Stored records
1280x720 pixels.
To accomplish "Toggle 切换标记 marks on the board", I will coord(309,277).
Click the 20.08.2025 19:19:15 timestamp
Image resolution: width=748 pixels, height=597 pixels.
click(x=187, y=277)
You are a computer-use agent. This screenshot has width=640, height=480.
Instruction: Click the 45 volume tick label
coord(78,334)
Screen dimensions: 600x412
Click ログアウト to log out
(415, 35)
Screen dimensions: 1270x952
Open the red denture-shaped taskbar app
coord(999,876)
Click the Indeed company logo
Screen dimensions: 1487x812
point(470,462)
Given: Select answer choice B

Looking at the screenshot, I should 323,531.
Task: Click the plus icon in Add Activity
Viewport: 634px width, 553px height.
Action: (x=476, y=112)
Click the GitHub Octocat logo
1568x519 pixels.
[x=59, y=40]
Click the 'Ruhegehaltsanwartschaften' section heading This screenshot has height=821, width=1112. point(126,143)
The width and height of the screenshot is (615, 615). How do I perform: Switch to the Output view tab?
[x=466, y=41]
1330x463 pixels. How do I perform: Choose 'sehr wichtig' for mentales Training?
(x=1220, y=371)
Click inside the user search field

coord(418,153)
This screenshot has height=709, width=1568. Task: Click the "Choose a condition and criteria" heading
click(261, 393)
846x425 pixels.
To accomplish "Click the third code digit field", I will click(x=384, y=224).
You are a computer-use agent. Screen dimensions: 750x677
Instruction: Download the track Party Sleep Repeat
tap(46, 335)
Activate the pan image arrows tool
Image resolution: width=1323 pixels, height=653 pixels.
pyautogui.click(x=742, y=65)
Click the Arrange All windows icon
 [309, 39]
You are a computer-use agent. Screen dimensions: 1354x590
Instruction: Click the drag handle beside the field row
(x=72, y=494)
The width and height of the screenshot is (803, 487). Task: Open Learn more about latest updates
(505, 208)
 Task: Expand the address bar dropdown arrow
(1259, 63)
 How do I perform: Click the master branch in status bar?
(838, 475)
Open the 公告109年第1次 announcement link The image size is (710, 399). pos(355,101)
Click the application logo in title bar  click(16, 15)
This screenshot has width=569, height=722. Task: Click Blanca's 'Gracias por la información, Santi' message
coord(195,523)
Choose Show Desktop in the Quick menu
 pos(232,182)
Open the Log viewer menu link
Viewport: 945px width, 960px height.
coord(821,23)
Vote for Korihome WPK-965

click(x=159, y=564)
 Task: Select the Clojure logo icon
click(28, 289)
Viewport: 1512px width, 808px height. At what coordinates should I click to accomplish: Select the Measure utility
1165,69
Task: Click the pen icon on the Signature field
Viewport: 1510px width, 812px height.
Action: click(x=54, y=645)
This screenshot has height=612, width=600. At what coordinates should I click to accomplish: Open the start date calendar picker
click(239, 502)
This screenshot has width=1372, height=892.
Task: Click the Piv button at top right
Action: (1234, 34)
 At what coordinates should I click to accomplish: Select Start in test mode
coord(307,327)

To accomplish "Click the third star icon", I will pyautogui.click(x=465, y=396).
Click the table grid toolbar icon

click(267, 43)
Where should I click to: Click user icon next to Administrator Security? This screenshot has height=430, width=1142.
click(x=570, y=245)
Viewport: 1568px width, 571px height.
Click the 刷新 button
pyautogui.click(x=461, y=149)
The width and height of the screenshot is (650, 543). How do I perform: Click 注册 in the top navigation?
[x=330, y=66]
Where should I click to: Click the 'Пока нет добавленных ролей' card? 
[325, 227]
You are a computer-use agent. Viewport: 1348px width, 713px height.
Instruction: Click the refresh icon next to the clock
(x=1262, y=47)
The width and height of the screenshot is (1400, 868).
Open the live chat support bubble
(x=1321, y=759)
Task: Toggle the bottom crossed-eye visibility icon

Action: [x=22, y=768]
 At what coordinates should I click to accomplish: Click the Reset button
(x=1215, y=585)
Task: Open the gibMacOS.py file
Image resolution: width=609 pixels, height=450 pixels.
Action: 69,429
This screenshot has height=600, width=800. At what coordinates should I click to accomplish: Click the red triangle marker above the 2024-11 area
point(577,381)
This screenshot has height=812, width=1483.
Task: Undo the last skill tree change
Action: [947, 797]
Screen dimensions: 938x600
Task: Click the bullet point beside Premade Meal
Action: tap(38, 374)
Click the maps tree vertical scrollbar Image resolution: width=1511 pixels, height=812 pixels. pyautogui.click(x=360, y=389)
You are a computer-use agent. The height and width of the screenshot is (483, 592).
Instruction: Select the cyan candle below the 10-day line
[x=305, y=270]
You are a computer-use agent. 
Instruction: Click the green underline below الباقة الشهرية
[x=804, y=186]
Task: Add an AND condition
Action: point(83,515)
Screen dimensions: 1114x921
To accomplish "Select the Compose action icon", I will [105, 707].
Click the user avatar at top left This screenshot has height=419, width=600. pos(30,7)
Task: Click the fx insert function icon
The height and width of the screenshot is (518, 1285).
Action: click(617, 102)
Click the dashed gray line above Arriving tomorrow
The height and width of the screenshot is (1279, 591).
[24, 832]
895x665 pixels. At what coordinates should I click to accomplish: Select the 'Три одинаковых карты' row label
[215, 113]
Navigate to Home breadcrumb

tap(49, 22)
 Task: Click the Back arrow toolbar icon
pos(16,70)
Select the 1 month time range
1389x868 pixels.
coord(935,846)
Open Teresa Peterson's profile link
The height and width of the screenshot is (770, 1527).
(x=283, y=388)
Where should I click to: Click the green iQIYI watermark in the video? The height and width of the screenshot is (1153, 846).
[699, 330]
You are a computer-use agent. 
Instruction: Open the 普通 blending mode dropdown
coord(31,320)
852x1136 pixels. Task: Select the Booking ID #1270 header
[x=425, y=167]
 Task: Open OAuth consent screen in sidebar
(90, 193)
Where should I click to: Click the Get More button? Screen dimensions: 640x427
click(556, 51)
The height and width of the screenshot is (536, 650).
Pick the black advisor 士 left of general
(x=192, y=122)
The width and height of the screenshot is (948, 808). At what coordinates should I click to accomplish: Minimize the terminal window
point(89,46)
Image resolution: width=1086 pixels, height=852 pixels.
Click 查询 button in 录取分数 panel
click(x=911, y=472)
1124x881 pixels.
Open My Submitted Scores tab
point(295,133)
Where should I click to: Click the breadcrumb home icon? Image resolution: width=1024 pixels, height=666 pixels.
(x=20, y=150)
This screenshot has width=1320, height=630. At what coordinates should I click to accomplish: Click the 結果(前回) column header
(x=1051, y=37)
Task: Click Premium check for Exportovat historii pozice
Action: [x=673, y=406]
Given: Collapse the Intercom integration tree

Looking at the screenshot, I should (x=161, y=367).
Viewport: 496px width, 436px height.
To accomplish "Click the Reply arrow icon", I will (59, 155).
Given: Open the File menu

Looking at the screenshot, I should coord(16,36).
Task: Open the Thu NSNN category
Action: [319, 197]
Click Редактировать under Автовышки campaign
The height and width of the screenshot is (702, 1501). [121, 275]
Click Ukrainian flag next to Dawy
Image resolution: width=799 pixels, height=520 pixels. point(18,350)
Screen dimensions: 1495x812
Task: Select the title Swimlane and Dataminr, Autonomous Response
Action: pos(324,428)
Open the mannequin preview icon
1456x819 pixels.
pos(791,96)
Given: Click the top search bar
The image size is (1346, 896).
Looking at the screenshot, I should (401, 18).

__The problem__
Please output the lines above exactly as they appear, without any changes.

__Expected output__
1280x720 pixels.
To accomplish "Toggle 切换标记 marks on the board", I will coord(309,277).
Click the 20.08.2025 19:19:15 timestamp
Image resolution: width=748 pixels, height=597 pixels.
click(x=187, y=277)
You are a computer-use agent. This screenshot has width=640, height=480.
Instruction: Click the 45 volume tick label
coord(78,334)
Screen dimensions: 600x412
Click ログアウト to log out
(415, 35)
Screen dimensions: 1270x952
Open the red denture-shaped taskbar app
coord(999,876)
Click the Indeed company logo
Screen dimensions: 1487x812
point(470,462)
Given: Select answer choice B

Looking at the screenshot, I should 323,531.
Task: Click the plus icon in Add Activity
Viewport: 634px width, 553px height.
Action: (x=476, y=112)
Click the GitHub Octocat logo
1568x519 pixels.
[x=59, y=40]
Click the 'Ruhegehaltsanwartschaften' section heading This screenshot has height=821, width=1112. point(126,143)
The width and height of the screenshot is (615, 615). How do I perform: Switch to the Output view tab?
[x=466, y=41]
1330x463 pixels. How do I perform: Choose 'sehr wichtig' for mentales Training?
(x=1220, y=371)
Click inside the user search field

coord(418,153)
This screenshot has height=709, width=1568. Task: Click the "Choose a condition and criteria" heading
click(261, 393)
846x425 pixels.
To accomplish "Click the third code digit field", I will click(x=384, y=224).
You are a computer-use agent. Screen dimensions: 750x677
Instruction: Download the track Party Sleep Repeat
tap(46, 335)
Activate the pan image arrows tool
Image resolution: width=1323 pixels, height=653 pixels.
pyautogui.click(x=742, y=65)
Click the Arrange All windows icon
 [309, 39]
You are a computer-use agent. Screen dimensions: 1354x590
Instruction: Click the drag handle beside the field row
(x=72, y=494)
The width and height of the screenshot is (803, 487). Task: Open Learn more about latest updates
(505, 208)
 Task: Expand the address bar dropdown arrow
(1259, 63)
 How do I perform: Click the master branch in status bar?
(838, 475)
Open the 公告109年第1次 announcement link The image size is (710, 399). pos(355,101)
Click the application logo in title bar  click(16, 15)
This screenshot has width=569, height=722. Task: Click Blanca's 'Gracias por la información, Santi' message
coord(195,523)
Choose Show Desktop in the Quick menu
 pos(232,182)
Open the Log viewer menu link
Viewport: 945px width, 960px height.
coord(821,23)
Vote for Korihome WPK-965

click(x=159, y=564)
 Task: Select the Clojure logo icon
click(28, 289)
Viewport: 1512px width, 808px height. At what coordinates should I click to accomplish: Select the Measure utility
1165,69
Task: Click the pen icon on the Signature field
Viewport: 1510px width, 812px height.
Action: click(x=54, y=645)
This screenshot has height=612, width=600. At what coordinates should I click to accomplish: Open the start date calendar picker
click(239, 502)
This screenshot has width=1372, height=892.
Task: Click the Piv button at top right
Action: (1234, 34)
 At what coordinates should I click to accomplish: Select Start in test mode
coord(307,327)

To accomplish "Click the third star icon", I will pyautogui.click(x=465, y=396).
Click the table grid toolbar icon

click(267, 43)
Where should I click to: Click user icon next to Administrator Security? This screenshot has height=430, width=1142.
click(x=570, y=245)
Viewport: 1568px width, 571px height.
Click the 刷新 button
pyautogui.click(x=461, y=149)
The width and height of the screenshot is (650, 543). How do I perform: Click 注册 in the top navigation?
[x=330, y=66]
Where should I click to: Click the 'Пока нет добавленных ролей' card? 
[325, 227]
You are a computer-use agent. Viewport: 1348px width, 713px height.
Instruction: Click the refresh icon next to the clock
(x=1262, y=47)
The width and height of the screenshot is (1400, 868).
Open the live chat support bubble
(x=1321, y=759)
Task: Toggle the bottom crossed-eye visibility icon

Action: [x=22, y=768]
 At what coordinates should I click to accomplish: Click the Reset button
(x=1215, y=585)
Task: Open the gibMacOS.py file
Image resolution: width=609 pixels, height=450 pixels.
Action: 69,429
This screenshot has height=600, width=800. At what coordinates should I click to accomplish: Click the red triangle marker above the 2024-11 area
point(577,381)
This screenshot has height=812, width=1483.
Task: Undo the last skill tree change
Action: [947, 797]
Screen dimensions: 938x600
Task: Click the bullet point beside Premade Meal
Action: tap(38, 374)
Click the maps tree vertical scrollbar Image resolution: width=1511 pixels, height=812 pixels. pyautogui.click(x=360, y=389)
You are a computer-use agent. The height and width of the screenshot is (483, 592).
Instruction: Select the cyan candle below the 10-day line
[x=305, y=270]
You are a computer-use agent. 
Instruction: Click the green underline below الباقة الشهرية
[x=804, y=186]
Task: Add an AND condition
Action: point(83,515)
Screen dimensions: 1114x921
To accomplish "Select the Compose action icon", I will [105, 707].
Click the user avatar at top left This screenshot has height=419, width=600. pos(30,7)
Task: Click the fx insert function icon
The height and width of the screenshot is (518, 1285).
Action: click(617, 102)
Click the dashed gray line above Arriving tomorrow
The height and width of the screenshot is (1279, 591).
[24, 832]
895x665 pixels. At what coordinates should I click to accomplish: Select the 'Три одинаковых карты' row label
[215, 113]
Navigate to Home breadcrumb

tap(49, 22)
 Task: Click the Back arrow toolbar icon
pos(16,70)
Select the 1 month time range
1389x868 pixels.
coord(935,846)
Open Teresa Peterson's profile link
The height and width of the screenshot is (770, 1527).
(x=283, y=388)
Where should I click to: Click the green iQIYI watermark in the video? The height and width of the screenshot is (1153, 846).
[699, 330]
You are a computer-use agent. 
Instruction: Open the 普通 blending mode dropdown
coord(31,320)
852x1136 pixels. Task: Select the Booking ID #1270 header
[x=425, y=167]
 Task: Open OAuth consent screen in sidebar
(90, 193)
Where should I click to: Click the Get More button? Screen dimensions: 640x427
click(556, 51)
The height and width of the screenshot is (536, 650).
Pick the black advisor 士 left of general
(x=192, y=122)
The width and height of the screenshot is (948, 808). At what coordinates should I click to accomplish: Minimize the terminal window
point(89,46)
Image resolution: width=1086 pixels, height=852 pixels.
Click 查询 button in 录取分数 panel
click(x=911, y=472)
1124x881 pixels.
Open My Submitted Scores tab
point(295,133)
Where should I click to: Click the breadcrumb home icon? Image resolution: width=1024 pixels, height=666 pixels.
(x=20, y=150)
This screenshot has width=1320, height=630. At what coordinates should I click to accomplish: Click the 結果(前回) column header
(x=1051, y=37)
Task: Click Premium check for Exportovat historii pozice
Action: [x=673, y=406]
Given: Collapse the Intercom integration tree

Looking at the screenshot, I should (x=161, y=367).
Viewport: 496px width, 436px height.
To accomplish "Click the Reply arrow icon", I will (59, 155).
Given: Open the File menu

Looking at the screenshot, I should coord(16,36).
Task: Open the Thu NSNN category
Action: [319, 197]
Click Редактировать under Автовышки campaign
The height and width of the screenshot is (702, 1501). [121, 275]
Click Ukrainian flag next to Dawy
Image resolution: width=799 pixels, height=520 pixels. point(18,350)
Screen dimensions: 1495x812
Task: Select the title Swimlane and Dataminr, Autonomous Response
Action: pos(324,428)
Open the mannequin preview icon
1456x819 pixels.
pos(791,96)
Given: Click the top search bar
The image size is (1346, 896).
Looking at the screenshot, I should (401, 18).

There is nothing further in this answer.